Which lines below mention "celebra"? Pick each one out.

Supplied records ::
=-=-=-=-=
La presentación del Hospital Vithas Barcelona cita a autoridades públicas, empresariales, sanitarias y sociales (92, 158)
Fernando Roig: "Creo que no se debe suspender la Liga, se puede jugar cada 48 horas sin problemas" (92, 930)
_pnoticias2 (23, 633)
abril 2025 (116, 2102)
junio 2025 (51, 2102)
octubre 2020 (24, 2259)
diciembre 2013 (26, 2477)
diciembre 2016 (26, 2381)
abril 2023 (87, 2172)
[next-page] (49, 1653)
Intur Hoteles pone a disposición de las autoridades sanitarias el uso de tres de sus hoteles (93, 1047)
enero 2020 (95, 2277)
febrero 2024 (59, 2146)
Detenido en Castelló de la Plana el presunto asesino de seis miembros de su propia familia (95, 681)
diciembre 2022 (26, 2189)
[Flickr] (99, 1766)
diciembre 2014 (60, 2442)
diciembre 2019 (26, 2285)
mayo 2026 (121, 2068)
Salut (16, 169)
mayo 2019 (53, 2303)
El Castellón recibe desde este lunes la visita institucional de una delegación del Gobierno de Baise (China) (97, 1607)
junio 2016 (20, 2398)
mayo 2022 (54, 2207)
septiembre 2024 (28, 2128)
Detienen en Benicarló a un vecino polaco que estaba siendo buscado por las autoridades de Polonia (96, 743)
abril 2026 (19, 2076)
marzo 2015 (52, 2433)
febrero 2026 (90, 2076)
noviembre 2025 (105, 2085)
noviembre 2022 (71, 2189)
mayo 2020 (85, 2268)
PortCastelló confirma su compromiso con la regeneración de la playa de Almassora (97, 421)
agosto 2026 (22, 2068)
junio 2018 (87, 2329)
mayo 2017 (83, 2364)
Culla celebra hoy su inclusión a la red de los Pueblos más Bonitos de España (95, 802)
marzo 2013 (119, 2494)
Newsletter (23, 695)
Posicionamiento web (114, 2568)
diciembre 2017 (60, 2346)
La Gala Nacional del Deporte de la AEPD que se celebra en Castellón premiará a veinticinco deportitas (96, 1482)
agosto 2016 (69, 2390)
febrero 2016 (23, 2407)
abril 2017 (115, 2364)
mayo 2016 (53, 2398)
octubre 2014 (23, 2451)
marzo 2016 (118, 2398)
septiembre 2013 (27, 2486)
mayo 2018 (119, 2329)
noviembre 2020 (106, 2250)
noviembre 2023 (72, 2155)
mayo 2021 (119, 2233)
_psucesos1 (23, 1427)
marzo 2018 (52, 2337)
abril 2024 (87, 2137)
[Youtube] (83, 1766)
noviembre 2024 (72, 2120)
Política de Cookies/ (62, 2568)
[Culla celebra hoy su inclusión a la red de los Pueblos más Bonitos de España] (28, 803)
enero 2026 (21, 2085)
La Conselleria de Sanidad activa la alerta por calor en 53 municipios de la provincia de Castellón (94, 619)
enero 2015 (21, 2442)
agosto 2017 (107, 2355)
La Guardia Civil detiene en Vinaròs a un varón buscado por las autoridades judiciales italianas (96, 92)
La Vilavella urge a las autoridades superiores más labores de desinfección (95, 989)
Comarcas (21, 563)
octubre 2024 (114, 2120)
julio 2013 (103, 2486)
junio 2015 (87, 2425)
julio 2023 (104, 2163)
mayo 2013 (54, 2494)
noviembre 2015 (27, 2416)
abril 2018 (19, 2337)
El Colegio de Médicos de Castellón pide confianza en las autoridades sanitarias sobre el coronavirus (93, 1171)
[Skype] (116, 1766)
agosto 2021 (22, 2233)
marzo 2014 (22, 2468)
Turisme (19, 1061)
=-=-=-=-=
Exercise answer ::
Culla celebra hoy su inclusión a la red de los Pueblos más Bonitos de España (95, 802)
La Gala Nacional del Deporte de la AEPD que se celebra en Castellón premiará a veinticinco deportitas (96, 1482)
[Culla celebra hoy su inclusión a la red de los Pueblos más Bonitos de España] (28, 803)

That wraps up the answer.